Main outcome measures: Consultation rates in general practice up to17 years after index diagnosis.

Results: Individuals with schizophrenia attended their GP more than references throughout the study period. The cases had 82% (95% CI: 78-87) and 76% (95% CI: 71-80) more consultations in primary care after 1 year and 5 years, respectively. Individuals with both schizophrenia and comorbid somatic illness attended even more.

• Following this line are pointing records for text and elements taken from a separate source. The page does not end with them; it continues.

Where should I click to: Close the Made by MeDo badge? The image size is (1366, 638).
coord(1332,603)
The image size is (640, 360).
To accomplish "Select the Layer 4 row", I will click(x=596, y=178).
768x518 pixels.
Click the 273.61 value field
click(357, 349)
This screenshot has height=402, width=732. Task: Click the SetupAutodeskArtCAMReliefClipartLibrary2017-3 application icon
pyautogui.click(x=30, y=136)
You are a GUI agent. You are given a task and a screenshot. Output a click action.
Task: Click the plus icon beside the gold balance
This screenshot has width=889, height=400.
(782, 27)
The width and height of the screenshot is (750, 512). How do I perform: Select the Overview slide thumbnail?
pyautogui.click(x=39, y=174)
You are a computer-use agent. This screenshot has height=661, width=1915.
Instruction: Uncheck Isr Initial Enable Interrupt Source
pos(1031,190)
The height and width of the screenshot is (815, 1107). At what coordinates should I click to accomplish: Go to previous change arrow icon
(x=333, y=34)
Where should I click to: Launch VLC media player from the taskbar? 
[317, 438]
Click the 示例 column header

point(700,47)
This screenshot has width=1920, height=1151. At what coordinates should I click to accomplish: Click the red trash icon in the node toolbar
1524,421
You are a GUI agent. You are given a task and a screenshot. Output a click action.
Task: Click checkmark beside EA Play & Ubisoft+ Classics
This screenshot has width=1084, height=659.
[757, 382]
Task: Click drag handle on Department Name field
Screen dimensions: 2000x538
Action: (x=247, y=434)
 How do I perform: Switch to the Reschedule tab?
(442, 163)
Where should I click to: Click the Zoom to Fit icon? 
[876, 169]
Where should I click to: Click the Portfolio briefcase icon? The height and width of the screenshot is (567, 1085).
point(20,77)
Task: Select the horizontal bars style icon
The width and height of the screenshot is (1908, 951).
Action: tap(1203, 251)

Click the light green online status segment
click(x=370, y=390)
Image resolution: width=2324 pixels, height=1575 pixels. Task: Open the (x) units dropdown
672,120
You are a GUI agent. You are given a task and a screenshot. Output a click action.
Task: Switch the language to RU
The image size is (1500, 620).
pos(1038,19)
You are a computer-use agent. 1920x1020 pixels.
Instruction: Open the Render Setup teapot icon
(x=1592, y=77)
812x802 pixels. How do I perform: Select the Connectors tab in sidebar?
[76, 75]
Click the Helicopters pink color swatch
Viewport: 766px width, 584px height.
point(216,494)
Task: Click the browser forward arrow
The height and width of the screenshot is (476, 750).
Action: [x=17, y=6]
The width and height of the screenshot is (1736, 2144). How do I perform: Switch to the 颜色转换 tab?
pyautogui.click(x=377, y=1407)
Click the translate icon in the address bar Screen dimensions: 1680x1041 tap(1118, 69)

Conclusion: Individuals with schizophrenia are in regular contact with their GP, especially if they have comorbid illnesses. Whether an average of six consultations per year for individuals with schizophrenia is sufficient is up for debate. The study demonstrates a potential for an increased prevention and treatment of individuals with schizophrenia in general practice.
  • KEY POINTS
  • Schizophrenia is associated with high mortality, somatic comorbidity and reduced life expectancy. Little is known about the attendance pattern in primary care for individuals with schizophrenia.

  • ?We found high attendance rates in primary care for individuals diagnosed with schizophrenia from index diagnosis and at least 17 years after diagnosis, which suggests opportunities for earlier intervention to improve their somatic health.

  • ?We found an association between high illness comorbidity and increased risk of not attending the general practitioner. The most severely somatically and mentally ill individuals may thus be difficult to reach and support in the current healthcare system.